┌──

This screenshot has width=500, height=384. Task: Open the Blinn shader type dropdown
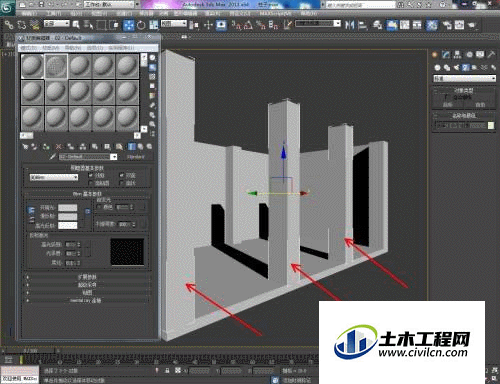click(54, 177)
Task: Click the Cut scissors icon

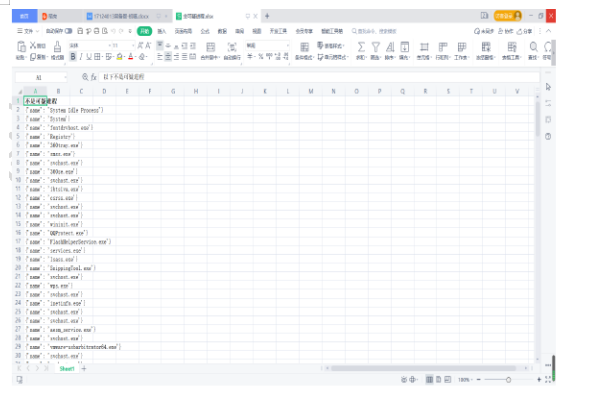Action: coord(33,45)
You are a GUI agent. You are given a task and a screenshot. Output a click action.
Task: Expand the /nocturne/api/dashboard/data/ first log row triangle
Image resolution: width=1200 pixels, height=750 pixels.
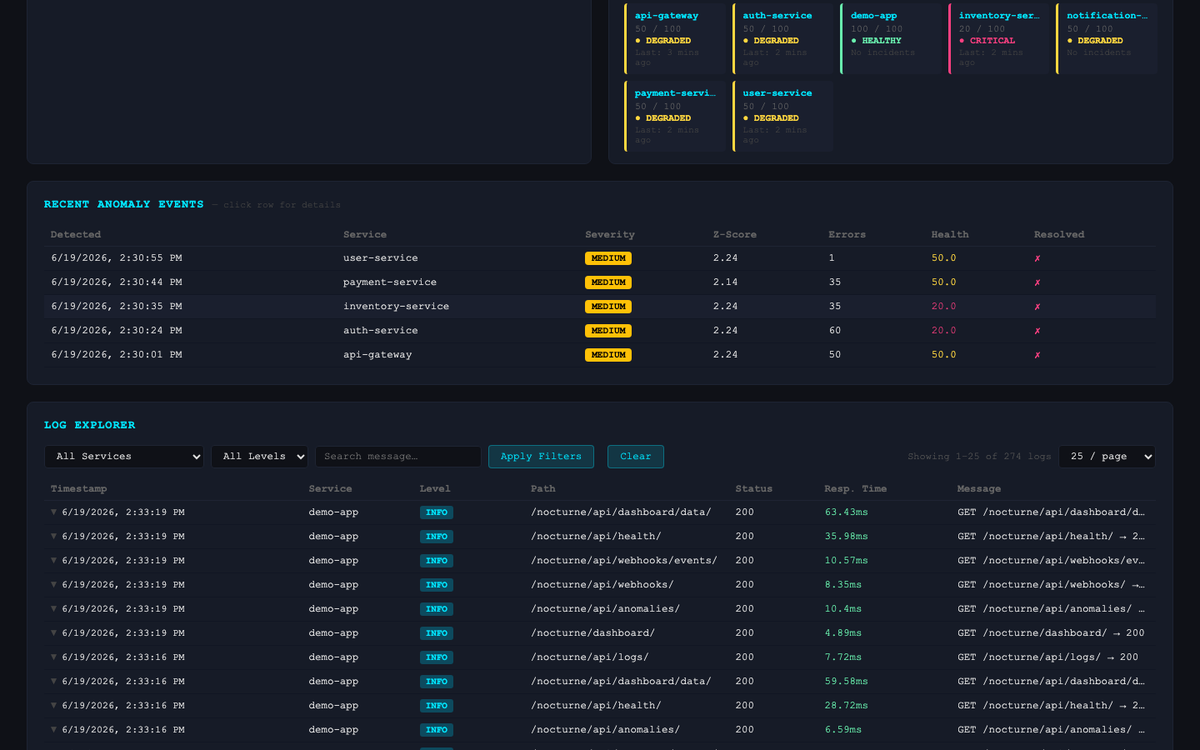point(55,512)
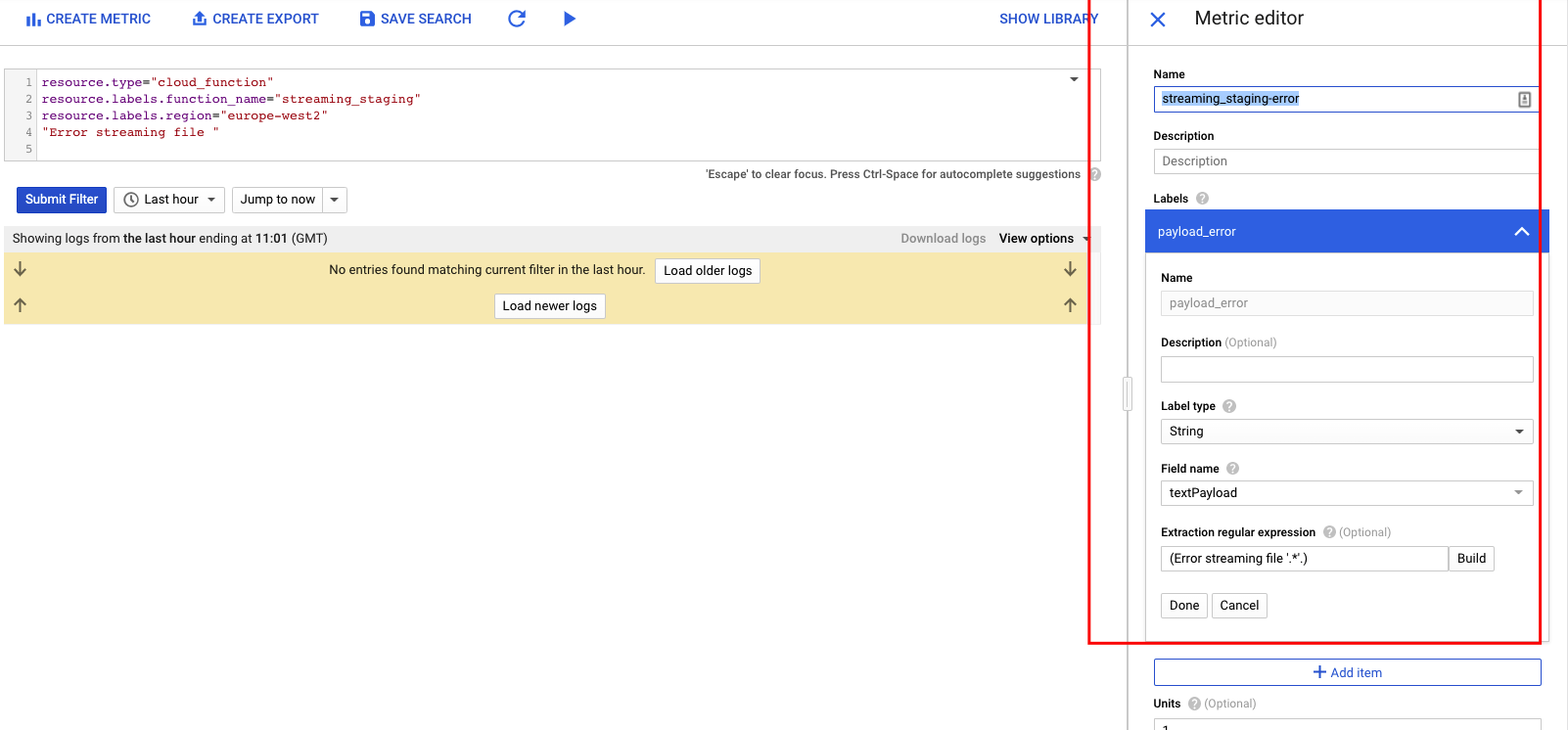Click the metric Description input field
This screenshot has width=1568, height=730.
tap(1345, 161)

└──

In the data above, find the line containing "Task: Click the Cut scissors icon"; from there, please write out each line through the end, exactly, with the pictures omitted.

> Response:
Task: Click the Cut scissors icon

Action: coord(33,45)
You are a GUI agent. You are given a task and a screenshot. Output a click action.
Task: Expand the /nocturne/api/dashboard/data/ first log row triangle
Image resolution: width=1200 pixels, height=750 pixels.
point(55,512)
Click the metric Description input field
This screenshot has width=1568, height=730.
tap(1345, 161)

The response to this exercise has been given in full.